(Listed entries Opens)

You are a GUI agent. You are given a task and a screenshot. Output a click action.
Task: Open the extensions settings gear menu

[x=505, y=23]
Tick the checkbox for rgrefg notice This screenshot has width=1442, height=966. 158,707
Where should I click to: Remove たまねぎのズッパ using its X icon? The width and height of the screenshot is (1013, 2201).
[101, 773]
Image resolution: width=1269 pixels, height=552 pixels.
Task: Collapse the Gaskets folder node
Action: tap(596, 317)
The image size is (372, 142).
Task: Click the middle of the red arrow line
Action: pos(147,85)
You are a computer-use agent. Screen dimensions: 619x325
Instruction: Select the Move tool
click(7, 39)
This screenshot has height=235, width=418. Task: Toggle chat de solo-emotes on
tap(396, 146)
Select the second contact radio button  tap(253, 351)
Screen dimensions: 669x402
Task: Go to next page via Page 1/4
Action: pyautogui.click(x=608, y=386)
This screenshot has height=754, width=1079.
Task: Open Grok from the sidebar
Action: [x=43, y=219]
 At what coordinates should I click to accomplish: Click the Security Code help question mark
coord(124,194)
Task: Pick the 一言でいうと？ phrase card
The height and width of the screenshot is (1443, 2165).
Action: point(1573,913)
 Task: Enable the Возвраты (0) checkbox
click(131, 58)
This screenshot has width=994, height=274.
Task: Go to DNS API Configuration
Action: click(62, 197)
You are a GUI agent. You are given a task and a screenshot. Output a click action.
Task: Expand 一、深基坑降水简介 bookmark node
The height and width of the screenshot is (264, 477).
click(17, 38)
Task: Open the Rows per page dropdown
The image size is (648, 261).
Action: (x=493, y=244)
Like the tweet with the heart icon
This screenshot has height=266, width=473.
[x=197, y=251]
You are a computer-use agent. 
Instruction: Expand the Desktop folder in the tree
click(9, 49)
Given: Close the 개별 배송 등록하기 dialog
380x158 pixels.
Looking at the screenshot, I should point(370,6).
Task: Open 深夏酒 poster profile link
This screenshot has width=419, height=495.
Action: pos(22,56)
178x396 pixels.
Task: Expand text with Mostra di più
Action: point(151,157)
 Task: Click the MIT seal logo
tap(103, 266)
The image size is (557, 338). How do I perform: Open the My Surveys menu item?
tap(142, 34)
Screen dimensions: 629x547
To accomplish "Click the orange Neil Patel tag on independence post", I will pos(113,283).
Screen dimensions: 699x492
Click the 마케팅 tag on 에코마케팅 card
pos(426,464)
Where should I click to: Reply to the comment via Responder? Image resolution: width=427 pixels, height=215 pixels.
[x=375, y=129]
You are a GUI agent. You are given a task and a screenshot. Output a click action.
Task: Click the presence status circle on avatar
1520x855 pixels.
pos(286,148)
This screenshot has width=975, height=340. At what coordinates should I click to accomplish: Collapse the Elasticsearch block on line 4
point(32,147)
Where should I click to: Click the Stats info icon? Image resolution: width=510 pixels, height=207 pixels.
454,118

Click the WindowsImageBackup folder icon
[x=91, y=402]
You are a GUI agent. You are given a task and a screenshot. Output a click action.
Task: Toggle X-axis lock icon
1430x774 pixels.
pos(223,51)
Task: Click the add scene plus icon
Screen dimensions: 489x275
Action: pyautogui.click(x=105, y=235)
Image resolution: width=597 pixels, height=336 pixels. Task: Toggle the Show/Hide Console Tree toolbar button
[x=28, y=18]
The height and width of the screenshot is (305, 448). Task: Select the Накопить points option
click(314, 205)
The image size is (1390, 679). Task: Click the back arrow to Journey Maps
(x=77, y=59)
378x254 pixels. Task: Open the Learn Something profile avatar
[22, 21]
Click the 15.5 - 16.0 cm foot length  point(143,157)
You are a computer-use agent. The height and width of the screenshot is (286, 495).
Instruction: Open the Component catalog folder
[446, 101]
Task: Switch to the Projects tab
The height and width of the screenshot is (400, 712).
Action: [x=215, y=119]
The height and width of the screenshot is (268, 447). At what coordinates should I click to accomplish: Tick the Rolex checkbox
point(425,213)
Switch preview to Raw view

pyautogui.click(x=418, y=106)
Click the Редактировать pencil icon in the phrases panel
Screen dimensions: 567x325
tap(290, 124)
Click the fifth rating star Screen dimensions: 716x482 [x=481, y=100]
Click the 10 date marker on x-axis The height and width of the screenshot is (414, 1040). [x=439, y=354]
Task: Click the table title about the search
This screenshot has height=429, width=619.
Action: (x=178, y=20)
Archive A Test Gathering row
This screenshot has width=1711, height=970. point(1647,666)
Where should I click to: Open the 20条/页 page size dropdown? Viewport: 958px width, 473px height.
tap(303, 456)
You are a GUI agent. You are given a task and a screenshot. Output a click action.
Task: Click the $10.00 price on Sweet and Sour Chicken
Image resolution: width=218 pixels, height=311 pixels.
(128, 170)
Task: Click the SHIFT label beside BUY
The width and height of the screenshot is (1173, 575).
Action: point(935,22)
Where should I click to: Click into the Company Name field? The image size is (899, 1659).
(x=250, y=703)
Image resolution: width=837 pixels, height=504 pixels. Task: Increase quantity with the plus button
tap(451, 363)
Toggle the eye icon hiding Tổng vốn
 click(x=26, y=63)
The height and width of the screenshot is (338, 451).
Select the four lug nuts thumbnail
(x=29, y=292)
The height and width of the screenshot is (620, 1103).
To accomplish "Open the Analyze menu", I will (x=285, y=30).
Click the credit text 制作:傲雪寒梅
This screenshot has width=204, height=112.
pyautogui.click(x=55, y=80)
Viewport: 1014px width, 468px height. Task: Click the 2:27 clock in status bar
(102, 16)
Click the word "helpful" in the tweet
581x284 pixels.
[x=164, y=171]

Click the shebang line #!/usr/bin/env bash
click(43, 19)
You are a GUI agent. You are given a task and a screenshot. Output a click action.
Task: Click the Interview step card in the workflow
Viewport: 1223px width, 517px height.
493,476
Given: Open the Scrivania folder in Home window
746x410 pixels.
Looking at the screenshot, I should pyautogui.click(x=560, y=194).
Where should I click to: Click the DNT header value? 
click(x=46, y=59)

(Listed entries Closes)

Every line above is to be duplicated exactly as shown.

Answer box:
You are a GUI agent. You are given a task and a screenshot. Output a click action.
Task: Open the extensions settings gear menu

[x=505, y=23]
Tick the checkbox for rgrefg notice This screenshot has width=1442, height=966. 158,707
Where should I click to: Remove たまねぎのズッパ using its X icon? The width and height of the screenshot is (1013, 2201).
[101, 773]
Image resolution: width=1269 pixels, height=552 pixels.
Task: Collapse the Gaskets folder node
Action: tap(596, 317)
The image size is (372, 142).
Task: Click the middle of the red arrow line
Action: pos(147,85)
You are a computer-use agent. Screen dimensions: 619x325
Instruction: Select the Move tool
click(7, 39)
This screenshot has height=235, width=418. Task: Toggle chat de solo-emotes on
tap(396, 146)
Select the second contact radio button  tap(253, 351)
Screen dimensions: 669x402
Task: Go to next page via Page 1/4
Action: pyautogui.click(x=608, y=386)
This screenshot has height=754, width=1079.
Task: Open Grok from the sidebar
Action: [x=43, y=219]
 At what coordinates should I click to accomplish: Click the Security Code help question mark
coord(124,194)
Task: Pick the 一言でいうと？ phrase card
The height and width of the screenshot is (1443, 2165).
Action: point(1573,913)
 Task: Enable the Возвраты (0) checkbox
click(131, 58)
This screenshot has width=994, height=274.
Task: Go to DNS API Configuration
Action: click(62, 197)
You are a GUI agent. You are given a task and a screenshot. Output a click action.
Task: Expand 一、深基坑降水简介 bookmark node
The height and width of the screenshot is (264, 477).
click(17, 38)
Task: Open the Rows per page dropdown
The image size is (648, 261).
Action: (x=493, y=244)
Like the tweet with the heart icon
This screenshot has height=266, width=473.
[x=197, y=251]
You are a computer-use agent. 
Instruction: Expand the Desktop folder in the tree
click(9, 49)
Given: Close the 개별 배송 등록하기 dialog
380x158 pixels.
Looking at the screenshot, I should point(370,6).
Task: Open 深夏酒 poster profile link
This screenshot has width=419, height=495.
Action: pos(22,56)
178x396 pixels.
Task: Expand text with Mostra di più
Action: point(151,157)
 Task: Click the MIT seal logo
tap(103, 266)
The image size is (557, 338). How do I perform: Open the My Surveys menu item?
tap(142, 34)
Screen dimensions: 629x547
To accomplish "Click the orange Neil Patel tag on independence post", I will pos(113,283).
Screen dimensions: 699x492
Click the 마케팅 tag on 에코마케팅 card
pos(426,464)
Where should I click to: Reply to the comment via Responder? Image resolution: width=427 pixels, height=215 pixels.
[x=375, y=129]
You are a GUI agent. You are given a task and a screenshot. Output a click action.
Task: Click the presence status circle on avatar
1520x855 pixels.
pos(286,148)
This screenshot has width=975, height=340. At what coordinates should I click to accomplish: Collapse the Elasticsearch block on line 4
point(32,147)
Where should I click to: Click the Stats info icon? Image resolution: width=510 pixels, height=207 pixels.
454,118

Click the WindowsImageBackup folder icon
[x=91, y=402]
You are a GUI agent. You are given a task and a screenshot. Output a click action.
Task: Toggle X-axis lock icon
1430x774 pixels.
pos(223,51)
Task: Click the add scene plus icon
Screen dimensions: 489x275
Action: pyautogui.click(x=105, y=235)
Image resolution: width=597 pixels, height=336 pixels. Task: Toggle the Show/Hide Console Tree toolbar button
[x=28, y=18]
The height and width of the screenshot is (305, 448). Task: Select the Накопить points option
click(314, 205)
The image size is (1390, 679). Task: Click the back arrow to Journey Maps
(x=77, y=59)
378x254 pixels. Task: Open the Learn Something profile avatar
[22, 21]
Click the 15.5 - 16.0 cm foot length  point(143,157)
You are a computer-use agent. The height and width of the screenshot is (286, 495).
Instruction: Open the Component catalog folder
[446, 101]
Task: Switch to the Projects tab
The height and width of the screenshot is (400, 712).
Action: [x=215, y=119]
The height and width of the screenshot is (268, 447). At what coordinates should I click to accomplish: Tick the Rolex checkbox
point(425,213)
Switch preview to Raw view

pyautogui.click(x=418, y=106)
Click the Редактировать pencil icon in the phrases panel
Screen dimensions: 567x325
tap(290, 124)
Click the fifth rating star Screen dimensions: 716x482 [x=481, y=100]
Click the 10 date marker on x-axis The height and width of the screenshot is (414, 1040). [x=439, y=354]
Task: Click the table title about the search
This screenshot has height=429, width=619.
Action: (x=178, y=20)
Archive A Test Gathering row
This screenshot has width=1711, height=970. point(1647,666)
Where should I click to: Open the 20条/页 page size dropdown? Viewport: 958px width, 473px height.
tap(303, 456)
You are a GUI agent. You are given a task and a screenshot. Output a click action.
Task: Click the $10.00 price on Sweet and Sour Chicken
Image resolution: width=218 pixels, height=311 pixels.
(128, 170)
Task: Click the SHIFT label beside BUY
The width and height of the screenshot is (1173, 575).
Action: point(935,22)
Where should I click to: Click into the Company Name field? The image size is (899, 1659).
(x=250, y=703)
Image resolution: width=837 pixels, height=504 pixels. Task: Increase quantity with the plus button
tap(451, 363)
Toggle the eye icon hiding Tổng vốn
 click(x=26, y=63)
The height and width of the screenshot is (338, 451).
Select the four lug nuts thumbnail
(x=29, y=292)
The height and width of the screenshot is (620, 1103).
To accomplish "Open the Analyze menu", I will (x=285, y=30).
Click the credit text 制作:傲雪寒梅
This screenshot has width=204, height=112.
pyautogui.click(x=55, y=80)
Viewport: 1014px width, 468px height. Task: Click the 2:27 clock in status bar
(102, 16)
Click the word "helpful" in the tweet
581x284 pixels.
[x=164, y=171]

Click the shebang line #!/usr/bin/env bash
click(43, 19)
You are a GUI agent. You are given a task and a screenshot. Output a click action.
Task: Click the Interview step card in the workflow
Viewport: 1223px width, 517px height.
493,476
Given: Open the Scrivania folder in Home window
746x410 pixels.
Looking at the screenshot, I should pyautogui.click(x=560, y=194).
Where should I click to: Click the DNT header value? 
click(x=46, y=59)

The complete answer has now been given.